▸ **Written instruction**
Update the material from the line containing "Viewport: 797px width, 413px height." through the end, changing "profile avatar" to "profile picture" and leaving everything else the same. Give back only those lines.

▸ **Records supplied**
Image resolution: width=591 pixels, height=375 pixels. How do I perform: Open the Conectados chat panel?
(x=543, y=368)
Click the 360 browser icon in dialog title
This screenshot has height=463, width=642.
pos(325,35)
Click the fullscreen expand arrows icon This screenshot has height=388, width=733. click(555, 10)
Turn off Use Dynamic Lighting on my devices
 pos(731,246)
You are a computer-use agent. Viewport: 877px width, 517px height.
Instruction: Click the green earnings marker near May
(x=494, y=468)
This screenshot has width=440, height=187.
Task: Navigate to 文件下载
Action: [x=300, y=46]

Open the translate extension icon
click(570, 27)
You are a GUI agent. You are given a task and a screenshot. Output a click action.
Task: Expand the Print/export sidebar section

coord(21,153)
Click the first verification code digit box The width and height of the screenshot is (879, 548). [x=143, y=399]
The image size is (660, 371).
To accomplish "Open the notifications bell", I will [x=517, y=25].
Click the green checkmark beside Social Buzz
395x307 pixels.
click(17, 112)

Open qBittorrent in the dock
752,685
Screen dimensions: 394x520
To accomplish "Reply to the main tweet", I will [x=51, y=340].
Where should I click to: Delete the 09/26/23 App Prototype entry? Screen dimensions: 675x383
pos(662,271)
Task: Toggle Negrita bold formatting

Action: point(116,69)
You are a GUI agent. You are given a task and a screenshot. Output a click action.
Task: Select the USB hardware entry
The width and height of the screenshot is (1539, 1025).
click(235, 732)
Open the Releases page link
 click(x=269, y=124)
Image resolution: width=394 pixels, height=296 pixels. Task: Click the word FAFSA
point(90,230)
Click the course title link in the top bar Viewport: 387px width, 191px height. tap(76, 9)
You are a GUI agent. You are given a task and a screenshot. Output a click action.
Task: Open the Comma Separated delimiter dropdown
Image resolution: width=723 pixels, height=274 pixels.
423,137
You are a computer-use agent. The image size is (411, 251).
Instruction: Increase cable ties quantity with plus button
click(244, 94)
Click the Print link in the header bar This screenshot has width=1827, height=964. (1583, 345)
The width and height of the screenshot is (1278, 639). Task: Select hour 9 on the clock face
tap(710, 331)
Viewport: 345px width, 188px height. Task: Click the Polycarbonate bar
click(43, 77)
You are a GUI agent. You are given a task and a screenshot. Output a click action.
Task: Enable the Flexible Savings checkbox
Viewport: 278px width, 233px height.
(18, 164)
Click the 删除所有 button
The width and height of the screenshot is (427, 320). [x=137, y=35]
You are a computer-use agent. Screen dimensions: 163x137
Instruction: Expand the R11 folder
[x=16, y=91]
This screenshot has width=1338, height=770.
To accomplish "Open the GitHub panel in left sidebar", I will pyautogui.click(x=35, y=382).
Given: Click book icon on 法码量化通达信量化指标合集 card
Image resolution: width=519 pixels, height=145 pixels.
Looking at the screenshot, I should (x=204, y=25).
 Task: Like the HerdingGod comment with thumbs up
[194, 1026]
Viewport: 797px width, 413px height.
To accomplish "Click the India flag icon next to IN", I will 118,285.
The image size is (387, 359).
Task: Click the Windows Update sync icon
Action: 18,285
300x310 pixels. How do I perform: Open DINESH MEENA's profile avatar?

▸ **Correct response**
Viewport: 797px width, 413px height.
To accomplish "Click the India flag icon next to IN", I will 118,285.
The image size is (387, 359).
Task: Click the Windows Update sync icon
Action: 18,285
300x310 pixels. How do I perform: Open DINESH MEENA's profile picture?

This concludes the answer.